◆ **出典文書**
▼▼▼

早稲田大学理工学部化学科卒。大学在学中に起業し、研修事業と携帯電話販売事業を行った後、大和証券グループのVCである日本インベストメント・ファイナンス株式会社(現:大和企業投資株式会社)に入社。ベンチャー企業に対する投資業務を行う。ソラシドエア設立、VCNパートナー、オウケイウェイヴ等ベンチャーの創業や上場、コンコードエグゼクティブグループでの約1000人のキャリアコンサルティングを経て、2016年に設立した株式会社エリオスでは成長企業の組織づくりを展開。2022年8月、株式会社オウケイウェイヴ代表取締役に就任。

「人の役に立つ人生だけでは満足しない」と気づいた

 

「大学に入学した頃は、化学者になりたかったんです」

 

早稲田大学理工学部に通っていた頃を振り返って、杉浦さんはこう話し始めました。

 

「でも、大学生になると、たまたま予備校時代の友人たちと会社を作ることになって、携帯電話の販売や起業家精神を深める研修づくりなどをしていました。

 

そんなことをしていた僕が、卒業後、投資によって起業家を支援するベンチャーキャピタルの世界に飛び込んだのは、『自分で起業するのではなく、誰かの事業を応援したい』という思いが強くなったからです。ここから私の投資家として、また創業コンサルタントとしてのキャリアが始まりました」

 

オウケイウェイヴの創業は1999年。当時、スタートアップ支援の立場から同社の創業に関わっていた杉浦さんは、同社が2006年に上場するのにあわせて、2003年頃からは別のクライアントの仕事をすべて断り、上場の準備に専念したと言います。

 

上場を見届け、2008年にオウケイウェイヴ退職後は、NPOや株式会社を含めたソーシャルベンチャーの成長支援、またキャリアコンサルタントとして約1000人のビジネスリーダーを支えるなど、多くの人のキャリアデザイン、仕事を通じた人生の転換期にも関わってきました。

 

こうしたキャリアを経て、杉浦さん自身が一つの大きな転換期を迎えたのは2016年。株式会社エリオスを設立したときです。

▲▲▲

◆ **提供資料**
▼▼▼

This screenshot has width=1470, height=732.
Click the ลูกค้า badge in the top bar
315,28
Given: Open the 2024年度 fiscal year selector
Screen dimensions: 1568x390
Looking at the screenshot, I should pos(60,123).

▲▲▲

◆ **課題 1**
出典文書によると、オウケイウェイヴが創業したのは何年ですか？
◆ **課題 2**
出典文書の「オウケイウェイヴの創業は19」から「エリオスを設立したときです。」までを、そのまま抜き出してください。
資料は出典文書とは無関係です。

◆ **解答 1**
1999年です。

◆ **解答 2**
オウケイウェイヴの創業は1999年。当時、スタートアップ支援の立場から同社の創業に関わっていた杉浦さんは、同社が2006年に上場するのにあわせて、2003年頃からは別のクライアントの仕事をすべて断り、上場の準備に専念したと言います。

 

上場を見届け、2008年にオウケイウェイヴ退職後は、NPOや株式会社を含めたソーシャルベンチャーの成長支援、またキャリアコンサルタントとして約1000人のビジネスリーダーを支えるなど、多くの人のキャリアデザイン、仕事を通じた人生の転換期にも関わってきました。

 

こうしたキャリアを経て、杉浦さん自身が一つの大きな転換期を迎えたのは2016年。株式会社エリオスを設立したときです。